Весь день мы провели на этюдах. Папа учил меня прорисовывать тени. Мы мечтали. Мы оба – заядлые мечтатели. Папа говорил, что я буду учиться у него в Академии, что мы вместе будем возвращаться домой, после долгого трудного дня. И я верила, что так и будет.
* * *
Доктор Белинг разрешил гулять, и я подолгу бродила аллеями нашего сада. Сиротливо смотрелся в глубине деревянный театр, так никому и не понадобившийся этим летом. А сколько представлений мы давали там с Котловичами! Все принимали участие. Очень артистична была сестра Нади пышнотелая Наташа. Я выступала без охоты, но всегда любила рисовать декорации. Мне помогали Надины братья – Гаврила, Федя и Николенька. Я чувствовала, что нравлюсь Николеньке, а он мне не нравился, хотя и был на два класса меня старше. Последним сезоном мы играли «Хензель и Гретель», и очень переживали, что спектакль не успеет посмотреть надина мама, которая тем летом опять ожидала прибавления.

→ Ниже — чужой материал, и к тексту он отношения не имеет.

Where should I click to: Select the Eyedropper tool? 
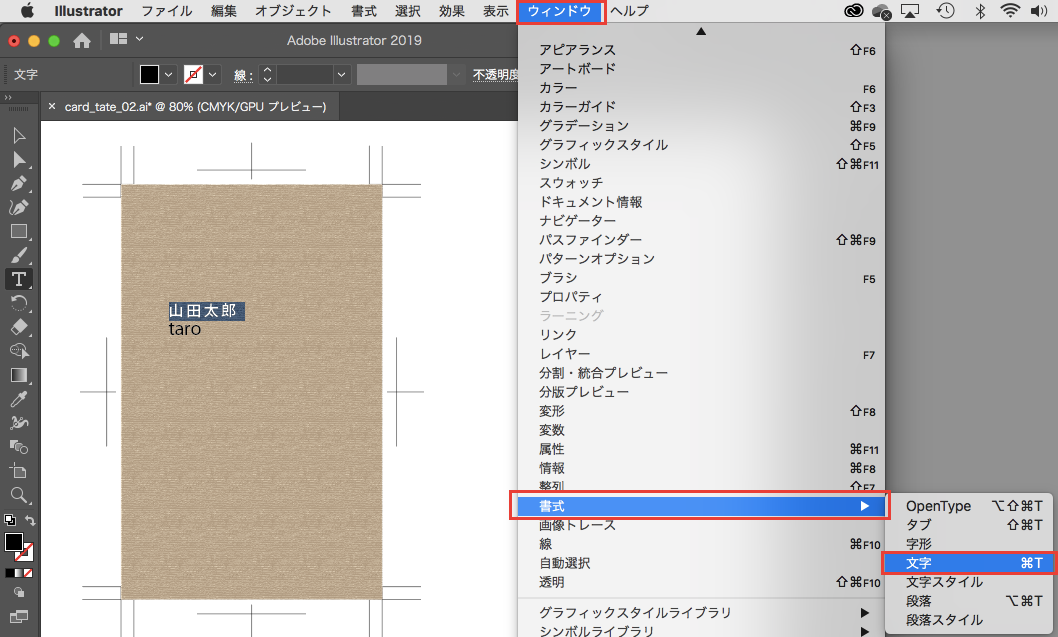tap(19, 399)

Наш спектакль удался. Это было еще до приезда Леонида. Я была беззаботна, и порхала по сцене в образе дыма из ведьминой печи, а на следующий день, прибежав к Котловичам поделиться впечатлениями, сразу почувствовала напряжение в воздухе. Надя и все ее братья и сестры сидели на веранде.
– У мамы «началось», – шепнула мне подруга, – папа поехал в Териоки за акушеркой.
Разговоры не клеились. Тишина прерывалась шагами на втором этаже. К даче подкатила коляска. На веранду вошел папа с пухленькой старушкой.
– А что сидим дома? – бодро сказал он – Погода прекрасная, располагает к прогулкам.
Мы встали и вышли в сад. Пытались играть в городки. Но ничего не спорилось в руках. День тянулся невообразимо долго. Решили прогуляться к заливу. Пляж, как и всегда, был полон купающимися. Увлеченные игрой, беззаботно носились и кричали дети. Пытаясь развеселить подругу, я рисовала на песке забавные рожи. На дачу, узнавать новости, мы подсылали Сережу, и каждый раз он возвращался ни с чем. Но уже под вечер, мы увидели бегущего Сережу, с широкой улыбкой на лице. Родилась девочка, еще одна сестра Нади. И сразу все поддались какому-то всеобщему веселью. Кто-то сбегал на дачу за самоваром, пришли мои родители и Гобержицкие. А мы с Надей удалились от шумной компании в дюны и лежали на теплом песке, смотря в небо, где качались кроны сосен.
– Мне, может, тоже скоро придется рожать, – сказала Надя, – я выхожу замуж.